Every year when we make our customary summer trip to Orissa, I am amazed afresh with the wealth of nature’s bounty there. It is not an ostentatious or showy beauty that dazzles and craves for attention. Rather, it is just there, almost self-effacing, a mute and ennobling presence, that humbles even as it evokes pride.
Sometimes I feel that since eastern India is so rich in natural beauty, the people here are dressed plainly in subdued colours to offset it; in western India, Gujarat or Rajasthan, for instance, people need to be dressed in brightly coloured clothes because the landscape and hence, visual imagery is so dry and barren. Of course, it is a very subjective hypothesis.
To get back to the story without digressing… If you manage to stroll by the Kathjodi river, you find that water fowl frolic there in the afternoon and cranes glide lazily albeit majestically over the water. No whiteness on earth can match the pristine whiteness of their wings and slender necks. If you focus solely on the flapping of their wings and are also conscious about the chopping movement of the river underneath, you will feel almost transported over the waves by an optical illusion.
My Pisi’s house in Cuttack, where I have spent many a childhood afternoon, has a lush green compound. Here are two Kadamba trees, a jamun tree, two mango trees, an impressive neem , a verdant guava tree, a bela tree, and many coconut trees and banana trees. A certain kingfisher comes daily in the afternoon and sits on a particular thin branch of a neem tree here, at almost the same time. It happily sways along with the branches as the breeze passes through them. A couple of times, I have even spotted a Hoopoe bird strutting on the ground. Once I was lucky enough to see a rare Sunbird flitting in the foliage near the tank in the compound, its wings whirring like the blades of toy helicopters. I have heard a Coppersmith too but not spotted it. There are these robust magpie-robins that dart in and out of the branches of the neem as if playing hide and seek, and tiny, delicate blue-black Jays that serenade each other. Sometimes, I see some birds, whose names I do not know, that look like Swallows minus tails and fattened on a diet of cheese. They remind me of the portly nuns in the convent from “The Sound of Music” and it seems that they will just burst into full throated song. Once, a flash of mustard and flaming orange winged past briskly. And even as I stared in open mouthed wonder at this gorgeous beauty, it was gone…as quickly as it had come. Are there Birds-of Paradise in India?

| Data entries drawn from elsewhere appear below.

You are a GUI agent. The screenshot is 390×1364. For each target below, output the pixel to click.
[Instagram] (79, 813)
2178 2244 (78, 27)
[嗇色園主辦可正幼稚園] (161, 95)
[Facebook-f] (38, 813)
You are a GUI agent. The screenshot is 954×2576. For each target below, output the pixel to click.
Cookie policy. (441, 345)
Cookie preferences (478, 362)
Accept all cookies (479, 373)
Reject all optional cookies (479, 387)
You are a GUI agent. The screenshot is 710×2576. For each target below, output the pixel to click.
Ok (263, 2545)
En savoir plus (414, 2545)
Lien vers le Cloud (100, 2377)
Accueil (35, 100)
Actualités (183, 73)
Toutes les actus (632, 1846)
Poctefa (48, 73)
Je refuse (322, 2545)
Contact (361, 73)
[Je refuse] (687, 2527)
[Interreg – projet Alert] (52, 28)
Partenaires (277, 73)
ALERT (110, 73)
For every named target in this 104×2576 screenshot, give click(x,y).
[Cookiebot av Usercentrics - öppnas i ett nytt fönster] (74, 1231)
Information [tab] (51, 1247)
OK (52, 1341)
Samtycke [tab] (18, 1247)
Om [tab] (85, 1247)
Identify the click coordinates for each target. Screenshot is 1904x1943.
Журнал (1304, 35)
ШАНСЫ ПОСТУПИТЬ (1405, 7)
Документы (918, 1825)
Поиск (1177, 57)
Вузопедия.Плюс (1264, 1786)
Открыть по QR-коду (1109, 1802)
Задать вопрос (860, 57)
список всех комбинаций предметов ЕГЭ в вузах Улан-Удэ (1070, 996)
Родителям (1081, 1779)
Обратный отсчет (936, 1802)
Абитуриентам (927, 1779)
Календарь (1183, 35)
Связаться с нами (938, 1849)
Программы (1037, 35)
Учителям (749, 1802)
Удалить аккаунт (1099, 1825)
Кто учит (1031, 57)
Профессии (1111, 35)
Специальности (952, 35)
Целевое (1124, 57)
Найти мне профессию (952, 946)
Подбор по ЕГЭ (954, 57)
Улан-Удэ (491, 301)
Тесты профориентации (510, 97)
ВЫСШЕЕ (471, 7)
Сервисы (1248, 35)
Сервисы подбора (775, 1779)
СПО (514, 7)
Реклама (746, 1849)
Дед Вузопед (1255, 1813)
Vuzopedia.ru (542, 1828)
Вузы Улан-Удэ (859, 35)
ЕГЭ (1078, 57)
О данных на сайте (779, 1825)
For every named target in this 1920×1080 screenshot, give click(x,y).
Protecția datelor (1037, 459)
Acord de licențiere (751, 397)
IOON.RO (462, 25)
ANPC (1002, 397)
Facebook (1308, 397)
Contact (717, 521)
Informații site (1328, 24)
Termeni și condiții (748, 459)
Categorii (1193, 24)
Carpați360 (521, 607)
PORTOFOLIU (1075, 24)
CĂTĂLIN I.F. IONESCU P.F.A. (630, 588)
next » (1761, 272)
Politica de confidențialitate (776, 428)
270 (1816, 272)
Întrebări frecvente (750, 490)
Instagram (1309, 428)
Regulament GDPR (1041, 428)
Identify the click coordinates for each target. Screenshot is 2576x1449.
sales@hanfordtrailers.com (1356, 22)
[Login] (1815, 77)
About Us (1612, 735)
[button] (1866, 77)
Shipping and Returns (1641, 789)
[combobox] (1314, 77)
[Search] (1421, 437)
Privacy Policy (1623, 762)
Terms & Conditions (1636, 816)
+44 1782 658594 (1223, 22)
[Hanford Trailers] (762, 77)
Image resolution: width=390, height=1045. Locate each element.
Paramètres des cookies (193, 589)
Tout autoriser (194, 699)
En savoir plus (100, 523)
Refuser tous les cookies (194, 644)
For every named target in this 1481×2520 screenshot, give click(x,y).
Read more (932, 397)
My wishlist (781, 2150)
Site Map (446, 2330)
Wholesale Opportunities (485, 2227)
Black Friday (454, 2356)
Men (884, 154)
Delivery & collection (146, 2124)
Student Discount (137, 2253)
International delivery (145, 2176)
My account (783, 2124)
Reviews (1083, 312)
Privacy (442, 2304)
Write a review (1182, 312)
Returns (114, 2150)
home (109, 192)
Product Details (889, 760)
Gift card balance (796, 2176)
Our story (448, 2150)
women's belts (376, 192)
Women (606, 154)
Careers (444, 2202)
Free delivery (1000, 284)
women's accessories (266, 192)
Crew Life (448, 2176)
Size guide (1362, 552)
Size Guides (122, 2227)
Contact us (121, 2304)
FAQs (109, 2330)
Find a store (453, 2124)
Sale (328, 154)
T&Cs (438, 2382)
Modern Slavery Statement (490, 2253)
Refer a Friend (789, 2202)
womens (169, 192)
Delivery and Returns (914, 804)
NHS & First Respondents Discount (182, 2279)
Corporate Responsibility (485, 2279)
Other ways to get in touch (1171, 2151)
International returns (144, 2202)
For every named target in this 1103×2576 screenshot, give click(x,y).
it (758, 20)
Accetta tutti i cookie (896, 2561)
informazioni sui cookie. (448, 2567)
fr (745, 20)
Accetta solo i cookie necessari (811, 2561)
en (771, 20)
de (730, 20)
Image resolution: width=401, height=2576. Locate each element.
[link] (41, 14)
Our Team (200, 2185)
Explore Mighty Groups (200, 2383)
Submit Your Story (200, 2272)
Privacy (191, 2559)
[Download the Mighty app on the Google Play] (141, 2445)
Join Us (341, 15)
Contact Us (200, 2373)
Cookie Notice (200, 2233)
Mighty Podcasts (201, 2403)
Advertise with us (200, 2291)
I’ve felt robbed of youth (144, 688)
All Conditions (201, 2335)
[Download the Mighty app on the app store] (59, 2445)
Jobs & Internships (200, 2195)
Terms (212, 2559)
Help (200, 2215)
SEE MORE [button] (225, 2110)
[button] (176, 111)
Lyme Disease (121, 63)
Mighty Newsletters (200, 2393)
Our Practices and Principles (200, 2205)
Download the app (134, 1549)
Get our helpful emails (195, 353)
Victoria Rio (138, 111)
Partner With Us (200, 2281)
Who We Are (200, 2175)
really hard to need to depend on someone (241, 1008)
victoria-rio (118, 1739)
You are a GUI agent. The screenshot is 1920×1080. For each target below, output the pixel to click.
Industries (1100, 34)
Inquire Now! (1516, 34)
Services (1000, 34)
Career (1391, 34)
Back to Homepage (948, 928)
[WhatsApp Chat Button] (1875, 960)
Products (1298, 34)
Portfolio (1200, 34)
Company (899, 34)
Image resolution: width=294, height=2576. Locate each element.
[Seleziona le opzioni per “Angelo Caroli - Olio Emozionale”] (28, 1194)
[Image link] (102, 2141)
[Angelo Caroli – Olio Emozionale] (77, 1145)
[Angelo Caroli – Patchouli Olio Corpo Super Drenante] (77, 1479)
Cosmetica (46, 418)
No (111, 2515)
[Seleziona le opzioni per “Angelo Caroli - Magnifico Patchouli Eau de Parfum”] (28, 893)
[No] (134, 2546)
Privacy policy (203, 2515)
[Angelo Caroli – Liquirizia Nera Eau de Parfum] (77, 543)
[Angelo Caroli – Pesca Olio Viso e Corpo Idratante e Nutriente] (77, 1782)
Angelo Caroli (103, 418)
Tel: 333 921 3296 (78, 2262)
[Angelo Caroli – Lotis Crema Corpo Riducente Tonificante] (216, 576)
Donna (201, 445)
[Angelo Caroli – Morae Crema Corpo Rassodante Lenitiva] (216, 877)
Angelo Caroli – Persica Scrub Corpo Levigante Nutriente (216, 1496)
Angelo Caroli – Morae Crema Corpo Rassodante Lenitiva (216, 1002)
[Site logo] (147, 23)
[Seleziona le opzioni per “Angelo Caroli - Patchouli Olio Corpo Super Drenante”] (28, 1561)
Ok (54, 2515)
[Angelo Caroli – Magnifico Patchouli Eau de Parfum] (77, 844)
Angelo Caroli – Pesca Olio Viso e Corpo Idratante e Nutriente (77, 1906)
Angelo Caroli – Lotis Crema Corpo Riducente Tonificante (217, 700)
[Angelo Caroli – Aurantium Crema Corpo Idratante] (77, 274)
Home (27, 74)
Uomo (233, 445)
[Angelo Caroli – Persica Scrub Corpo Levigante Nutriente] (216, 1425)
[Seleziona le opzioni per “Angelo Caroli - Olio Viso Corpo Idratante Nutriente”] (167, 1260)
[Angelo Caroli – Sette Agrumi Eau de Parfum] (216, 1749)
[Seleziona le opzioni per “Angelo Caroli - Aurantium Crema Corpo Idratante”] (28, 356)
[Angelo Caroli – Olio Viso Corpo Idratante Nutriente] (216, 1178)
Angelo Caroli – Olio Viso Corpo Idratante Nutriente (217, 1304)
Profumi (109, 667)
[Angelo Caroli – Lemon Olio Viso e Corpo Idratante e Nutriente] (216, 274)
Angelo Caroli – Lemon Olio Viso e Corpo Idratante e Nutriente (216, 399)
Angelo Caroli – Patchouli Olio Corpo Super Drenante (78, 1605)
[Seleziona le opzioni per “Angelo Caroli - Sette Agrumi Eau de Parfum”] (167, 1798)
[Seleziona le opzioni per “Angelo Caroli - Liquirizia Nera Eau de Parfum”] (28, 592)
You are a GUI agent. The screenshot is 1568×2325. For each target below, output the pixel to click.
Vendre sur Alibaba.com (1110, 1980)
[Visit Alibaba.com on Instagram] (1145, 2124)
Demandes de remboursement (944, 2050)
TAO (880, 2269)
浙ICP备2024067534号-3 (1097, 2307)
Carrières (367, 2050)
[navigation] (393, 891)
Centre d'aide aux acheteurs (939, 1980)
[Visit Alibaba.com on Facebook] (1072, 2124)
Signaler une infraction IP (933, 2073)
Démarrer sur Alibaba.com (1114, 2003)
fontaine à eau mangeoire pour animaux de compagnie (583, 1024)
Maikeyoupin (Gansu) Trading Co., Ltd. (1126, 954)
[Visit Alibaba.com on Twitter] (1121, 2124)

When the river bed is quite dry with only patches of water dotting the parched earth, you see buffaloes wading in the water, heads sticking out, bodies glistening like those of well oiled wrestlers in the ring. Cattle egrets sometimes sit on them and do what nature ordained them to—peck at tiny insects on the backs of the buffaloes. (The river also has its moods. It sparkles silver in the morning sunlight, glows golden in the afternoon, mellows down somnolently to a grey blue in the evenings. Steel grey shadows flit through the water when clouds or a flock of birds are passing overhead ).
At Aja’s home in Bhubaneshwar, matronly pigeons (of all shapes and sizes), slender doves, homely and ebullient little sparrows, sprightly mynahs, shrewd parrots, elf-like squirrels and raucous crows often peep in from the window to say ‘hello’. Spiders continue weaving their gossamer threads (dreams?) oblivious to all else. Grasshoppers and merry crickets do a langorous, summer afternoon waltz near the flower beds. Butterflies, with gossamer wings as thin as dried peepul tree leaves are other regulars. Invisible koels pour their mellifluous notes into the otherwise quiet afternoon air. With the rains, peacocks will also come to express their joy of living and to add to yours. But even now, their lonesome cries rent the air in the evenings.
At my in laws’ house, on the branches of a distant Krushnachuda tree, I spot another bird, whose name I don’t know, peeping out saucily from behind a flaming vermillion flower, and I rue the fact that I do not know who she is. A golden brown mongoose with her babies trooping behind her in fine array frequents the low shrubs. Not to forget the occasional dog that strays onto the lawns, has a siesta or a fiesta as the case may be; sometimes, a troop of monkeys, babies et al that seem to be replicating our lives in all their domestic detail.
Nature’s bounty is here! Spring is in the air!!